The “mood swings,” emphasized more dramatically on the show, refer to Leigh’s struggles with bipolar disorder, or what would’ve been called manic depression in her day. Friends and colleagues were concerned about Leigh’s mental state as early as 1937, according to biographer Kendra Bean, though few knew what they could do to help. “I never saw any cruelty or coldness in Vivien — even her ambitions and her needs were dealt with charmingly and sweetly, insofar as my witness can bear,” Alec Guinness recalled. “It was very sad. She appeared, at a very young age, to turn into a lovely stalk of chalk, and the chipping away had begun, and you were there to see the flaking off.”

Noël Coward (Played by Billy Boyd)

Photo-Illustration: Vulture, Netflix and Shutterstock

“Don’t get the wrong idea, I’m not a heavy drinker. Sometimes I can go for hours without touching a drop.” That’s the opening line Noël Coward uses on Archie at Cukor’s party in Hollywood, and it’s an apt distillation of the famously droll writer-actor-composer. Coward was an astonishingly prolific playwright and performer on the London stage. Over the course of his life, he wrote nearly three dozen plays and musicals, usually satires of high society that made for perfectly frothy films. Producers in Britain and Hollywood began buying up his comedies in the silent era, but Coward wasn’t content to merely sign his rights away. He worked as a producer, screenwriter, and actor on both sides of the pond. In Full Service, Bowers claims Coward was a frequent customer; he was also a noted guest at Cukor’s pool parties.

Peg Entwistle

Photo: Rko/Kobal/Shutterstock

On September 16, 1932, Peg Entwistle climbed a ladder to the top of the “Hollywoodland” sign, stood atop the 50-foot-tall H, and leapt to her death. The shocking true story became the default allegory for the destructive nature of Tinseltown, and on Hollywood, it’s the basis of Archie’s industry-changing blockbuster Meg.

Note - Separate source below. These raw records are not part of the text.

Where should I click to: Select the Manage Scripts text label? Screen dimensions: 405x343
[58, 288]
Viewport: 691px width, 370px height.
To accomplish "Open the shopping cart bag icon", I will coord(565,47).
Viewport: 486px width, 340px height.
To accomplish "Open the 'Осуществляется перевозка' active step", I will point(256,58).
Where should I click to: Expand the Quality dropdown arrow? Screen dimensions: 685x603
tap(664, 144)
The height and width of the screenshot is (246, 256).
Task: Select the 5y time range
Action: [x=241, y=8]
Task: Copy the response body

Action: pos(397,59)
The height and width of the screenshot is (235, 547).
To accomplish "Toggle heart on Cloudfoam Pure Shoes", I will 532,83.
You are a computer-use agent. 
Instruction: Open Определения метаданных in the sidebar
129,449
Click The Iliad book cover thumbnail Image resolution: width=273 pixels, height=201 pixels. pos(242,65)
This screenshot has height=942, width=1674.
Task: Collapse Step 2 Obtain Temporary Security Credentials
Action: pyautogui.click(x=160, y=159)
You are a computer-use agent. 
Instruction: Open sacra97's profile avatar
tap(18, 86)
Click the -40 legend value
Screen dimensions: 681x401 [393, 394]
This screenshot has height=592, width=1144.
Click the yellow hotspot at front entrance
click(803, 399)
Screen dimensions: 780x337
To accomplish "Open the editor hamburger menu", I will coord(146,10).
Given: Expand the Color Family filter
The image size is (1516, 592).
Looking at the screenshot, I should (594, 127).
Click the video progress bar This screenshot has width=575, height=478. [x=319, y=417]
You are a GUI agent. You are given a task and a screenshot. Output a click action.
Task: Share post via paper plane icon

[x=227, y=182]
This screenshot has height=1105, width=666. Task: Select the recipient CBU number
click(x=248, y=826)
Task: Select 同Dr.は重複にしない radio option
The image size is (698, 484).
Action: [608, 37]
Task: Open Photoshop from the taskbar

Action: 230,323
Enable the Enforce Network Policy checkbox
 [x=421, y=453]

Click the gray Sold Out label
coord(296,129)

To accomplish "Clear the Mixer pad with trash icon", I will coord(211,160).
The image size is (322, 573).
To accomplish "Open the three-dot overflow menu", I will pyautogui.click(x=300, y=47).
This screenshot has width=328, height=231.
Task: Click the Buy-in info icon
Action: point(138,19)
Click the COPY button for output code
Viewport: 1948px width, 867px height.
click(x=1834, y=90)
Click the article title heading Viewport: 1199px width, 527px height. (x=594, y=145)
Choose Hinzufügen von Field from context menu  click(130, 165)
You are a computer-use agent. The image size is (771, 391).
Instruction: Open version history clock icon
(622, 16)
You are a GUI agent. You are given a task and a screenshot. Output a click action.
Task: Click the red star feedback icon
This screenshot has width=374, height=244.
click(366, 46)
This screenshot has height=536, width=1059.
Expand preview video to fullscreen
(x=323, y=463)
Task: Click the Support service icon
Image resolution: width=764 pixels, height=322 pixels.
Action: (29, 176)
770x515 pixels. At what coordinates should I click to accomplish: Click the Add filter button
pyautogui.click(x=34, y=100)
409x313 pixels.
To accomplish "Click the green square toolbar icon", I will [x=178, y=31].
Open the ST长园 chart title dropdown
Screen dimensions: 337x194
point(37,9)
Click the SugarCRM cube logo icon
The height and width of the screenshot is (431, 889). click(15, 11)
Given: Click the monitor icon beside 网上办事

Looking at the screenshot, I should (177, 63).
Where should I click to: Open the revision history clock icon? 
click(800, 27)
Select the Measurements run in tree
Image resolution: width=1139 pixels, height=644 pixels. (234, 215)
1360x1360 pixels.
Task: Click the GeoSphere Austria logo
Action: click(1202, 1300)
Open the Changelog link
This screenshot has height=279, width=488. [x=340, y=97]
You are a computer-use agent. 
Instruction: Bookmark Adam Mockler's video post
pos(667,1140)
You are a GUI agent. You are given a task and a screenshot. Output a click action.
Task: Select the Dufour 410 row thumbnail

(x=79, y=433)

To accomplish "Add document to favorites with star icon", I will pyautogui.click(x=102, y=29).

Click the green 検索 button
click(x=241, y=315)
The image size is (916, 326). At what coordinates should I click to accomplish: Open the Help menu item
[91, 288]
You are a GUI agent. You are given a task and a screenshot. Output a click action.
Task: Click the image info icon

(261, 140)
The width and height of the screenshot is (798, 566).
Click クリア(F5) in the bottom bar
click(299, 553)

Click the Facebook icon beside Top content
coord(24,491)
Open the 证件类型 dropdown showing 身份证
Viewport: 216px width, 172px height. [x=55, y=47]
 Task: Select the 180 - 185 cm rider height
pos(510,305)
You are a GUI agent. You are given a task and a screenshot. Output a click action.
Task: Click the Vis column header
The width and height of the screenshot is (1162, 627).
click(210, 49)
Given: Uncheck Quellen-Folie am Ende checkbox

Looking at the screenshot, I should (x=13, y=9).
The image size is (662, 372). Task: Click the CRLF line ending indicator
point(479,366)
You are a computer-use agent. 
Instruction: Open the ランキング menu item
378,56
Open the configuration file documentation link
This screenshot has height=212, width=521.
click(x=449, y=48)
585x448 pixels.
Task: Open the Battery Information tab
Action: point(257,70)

Entwistle began acting as a teenager, booking consistent work on Broadway before she moved to Los Angeles to star in The Mad Hopes with Billie Burke and Humphrey Bogart. She got great notices for that stage production, and the buzz soon reached legendary producer David O. Selznick. As recounted in Peg Entwistle and the Hollywood Sign Suicide, Selznick urged Cukor to consider her for the comedy A Bill of Divorcement. She didn’t get the part (it went to Katharine Hepburn), but she signed a one-picture deal with RKO to make her first movie, Thirteen Women. Entwistle’s screen time was slashed from 16 minutes to 4, a setback that Hollywood includes in Archie’s fake script, but unlike the Peg in that story, she didn’t have a concerned boyfriend chasing after her. Her marriage to the alcoholic and abusive Robert Keith ended in 1929, and news of his remarriage — along with her professional disappointments — devastated the young actress. She died before Thirteen Women was released.